I use these two queries but have to merge the data in php after running them. I would like to instead run them in a single query, where it would return the columns from both queries in each row grouped by the date. Sometimes there isn't any download data, only upload data, and in all my previous tries it skipped the row if it couldn't find log data from both rows.
How do I merge these two queries into one, where it would display data even if it's just available in one of the tables?
SELECT DATE(upload_date_added) as upload_date, SUM(upload_size) as upload_traffic, SUM(upload_files) as upload_files
FROM packages_uploads
WHERE upload_date_added BETWEEN '2011-10-26' AND '2011-11-16'
GROUP BY upload_date
ORDER BY upload_date DESC
SELECT DATE(download_date_added) as download_date, SUM(download_size) as download_traffic, SUM(download_files) as download_files
FROM packages_downloads
WHERE download_date_added BETWEEN '2011-10-26' AND '2011-11-16'
GROUP BY download_date
ORDER BY download_date DESC
I want to get result rows like this:
date, upload_traffic, upload_files, download_traffic, download_files
All help appreciated!
Your two queries can be executed and then combined with the UNION cluase along with an extra field to identify Uploads and Downloads on separate lines:
SELECT
'Uploads' TransmissionType,
DATE(upload_date_added) as TransmissionDate,
SUM(upload_size) as TransmissionTraffic,
SUM(upload_files) as TransmittedFileCount
FROM
packages_uploads
WHERE upload_date_added BETWEEN '2011-10-26' AND '2011-11-16'
GROUP BY upload_date
ORDER BY upload_date DESC
UNION
SELECT
'Downloads',
DATE(download_date_added),
SUM(download_size),
SUM(download_files)
FROM packages_downloads
WHERE download_date_added BETWEEN '2011-10-26' AND '2011-11-16'
GROUP BY download_date
ORDER BY download_date DESC;
Give it a Try !!!
What you're asking can only work for rows that have the same add date for upload and download. In this case I think this SQL should work:
SELECT
DATE(u.upload_date_added) as date,
SUM(u.upload_size) as upload_traffic,
SUM(u.upload_files) as upload_files,
SUM(d.download_size) as download_traffic,
SUM(d.download_files) as download_files
FROM
packages_uploads u, packages_downloads d
WHERE u.upload_date_added = d.download_date_added
AND u.upload_date_added BETWEEN '2011-10-26' AND '2011-11-16'
GROUP BY date
ORDER BY date DESC
Without knowing the schema is hard to give the exact answer so please see the following as a concept not a direct answer.

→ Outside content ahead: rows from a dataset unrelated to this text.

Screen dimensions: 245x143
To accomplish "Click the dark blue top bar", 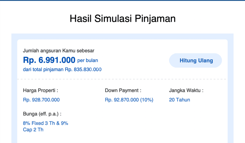I will (x=123, y=0).
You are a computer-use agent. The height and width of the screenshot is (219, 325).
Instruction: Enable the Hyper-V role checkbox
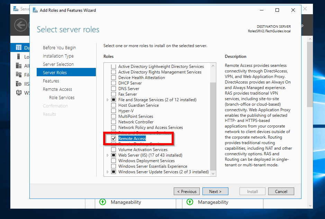(113, 111)
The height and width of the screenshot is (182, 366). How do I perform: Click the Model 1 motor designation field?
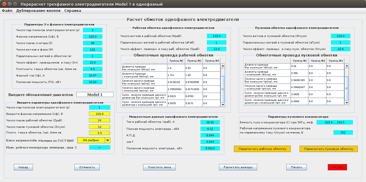point(95,95)
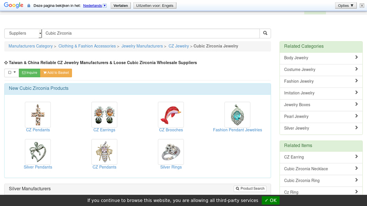
Task: Click the dolphin CZ Brooches thumbnail
Action: click(171, 114)
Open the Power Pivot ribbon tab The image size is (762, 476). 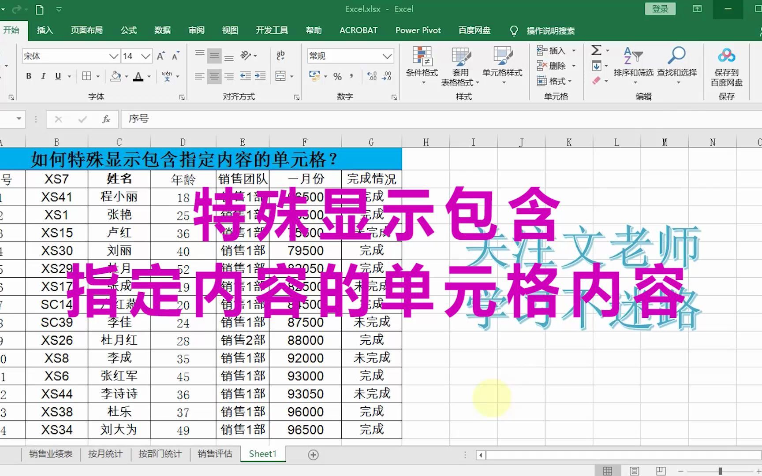[x=418, y=30]
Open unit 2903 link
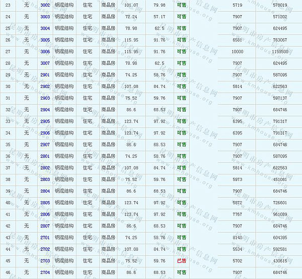The width and height of the screenshot is (302, 279). point(45,98)
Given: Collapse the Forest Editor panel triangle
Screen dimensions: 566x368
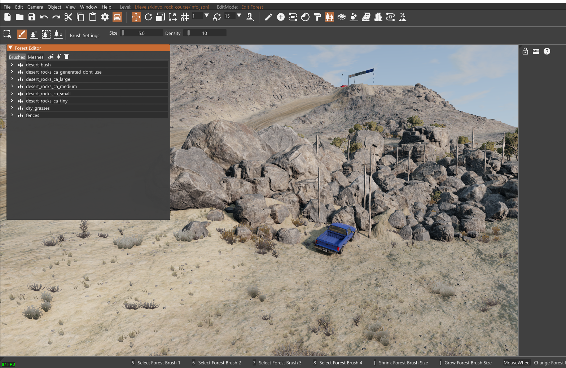Looking at the screenshot, I should click(10, 48).
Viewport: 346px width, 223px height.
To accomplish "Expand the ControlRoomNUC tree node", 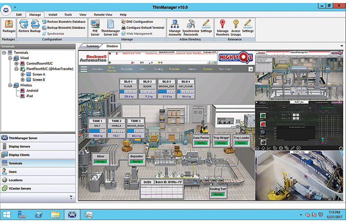I will tap(16, 63).
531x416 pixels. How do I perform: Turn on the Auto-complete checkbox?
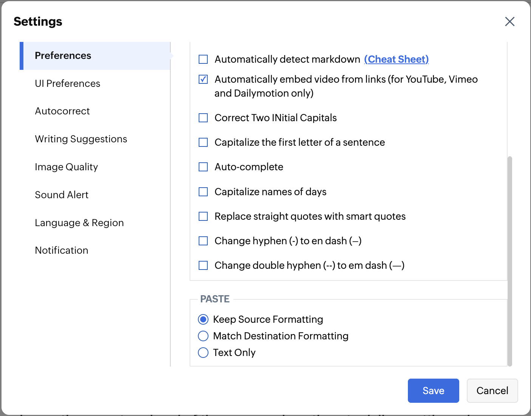[203, 167]
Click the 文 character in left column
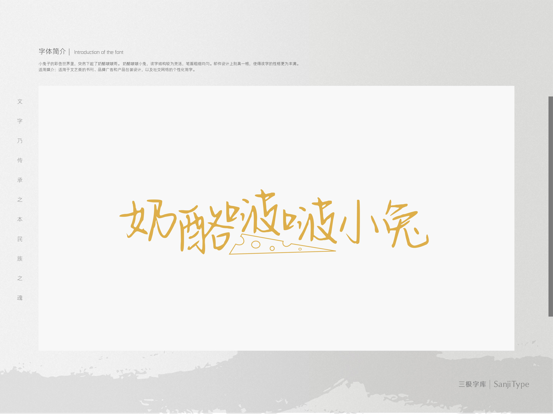553x414 pixels. click(20, 101)
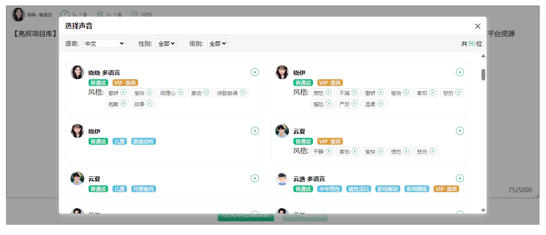Click the voice list scrollbar down arrow
Viewport: 546px width, 235px height.
click(483, 210)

You could try left join, im not sure if the table package exists but the following may be food for thought
SELECT
p.id,
up.date as upload_date
dwn.date as download_date
FROM
package p
LEFT JOIN package_uploads up ON
( up.package_id = p.id WHERE up.upload_date = 'etc' )

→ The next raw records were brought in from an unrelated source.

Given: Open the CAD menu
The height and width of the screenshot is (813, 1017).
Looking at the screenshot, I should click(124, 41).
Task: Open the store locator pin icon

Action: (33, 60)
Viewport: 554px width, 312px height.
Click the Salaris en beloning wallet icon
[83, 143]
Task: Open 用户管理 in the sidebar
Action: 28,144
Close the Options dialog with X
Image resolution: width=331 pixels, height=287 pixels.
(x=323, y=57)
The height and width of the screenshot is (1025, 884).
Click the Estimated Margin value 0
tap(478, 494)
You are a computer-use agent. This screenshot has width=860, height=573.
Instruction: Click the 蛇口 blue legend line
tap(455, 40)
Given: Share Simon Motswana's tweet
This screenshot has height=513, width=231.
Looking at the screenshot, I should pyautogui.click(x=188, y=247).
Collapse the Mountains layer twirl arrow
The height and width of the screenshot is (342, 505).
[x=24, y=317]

LEFT JOIN package_downloads dwn ON
( dwn.package_id = p.id WHERE up.upload_date = 'etc' )
The above will select all the packages and attempt to join and where the value does not join it will return null.
There is number of ways that you can do this. You can join using primary key and foreign key. In case if you do not have relationship between tables,
You can use,
LEFT JOIN / LEFT OUTER JOIN
Returns all records from the left table and the matched
records from the right table. The result is NULL from the
right side when there is no match.
RIGHT JOIN / RIGHT OUTER JOIN
Returns all records from the right table and the matched
records from the left table. The result is NULL from the left
side when there is no match.
FULL OUTER JOIN
Return all records when there is a match in either left or right table records.
UNION
Is used to combine the result-set of two or more SELECT statements.
Each SELECT statement within UNION must have the same number of,
columns The columns must also have similar data types The columns in,
each SELECT statement must also be in the same order.
INNER JOIN
Select records that have matching values in both tables. -this is good for your situation.
INTERSECT
Does not support MySQL.
NATURAL JOIN
All the column names should be matched.
Since you dont need to update these you can create a view from joining tables then you can use less query in your PHP. But views cannot update. And you did not mentioned about relationship between tables. Because of that I have to go with the UNION.
Like this,
CREATE VIEW checkStatus
AS
SELECT
DATE(upload_date_added) as upload_date,
SUM(upload_size) as upload_traffic,
SUM(upload_files) as upload_files
FROM packages_uploads
WHERE upload_date_added BETWEEN '2011-10-26' AND '2011-11-16'
GROUP BY upload_date
ORDER BY upload_date DESC
UNION
SELECT
DATE(download_date_added) as download_date,
SUM(download_size) as download_traffic,
SUM(download_files) as download_files
FROM packages_downloads
WHERE download_date_added BETWEEN '2011-10-26' AND '2011-11-16'
GROUP BY download_date
ORDER BY download_date DESC
Then anywhere you want to select you just need one line:
SELECT * FROM checkStatus
learn more.
I'm a MySQL query noobie so I'm sure this is a question with an obvious answer.
But, I was looking at these two queries. Will they return different result sets? I understand that the sorting process would commence differently, but I believe they will return the same results with the first query being slightly more efficient?
Query 1: HAVING, then AND
SELECT user_id
FROM forum_posts
GROUP BY user_id
HAVING COUNT(id) >= 100
AND user_id NOT IN (SELECT user_id FROM banned_users)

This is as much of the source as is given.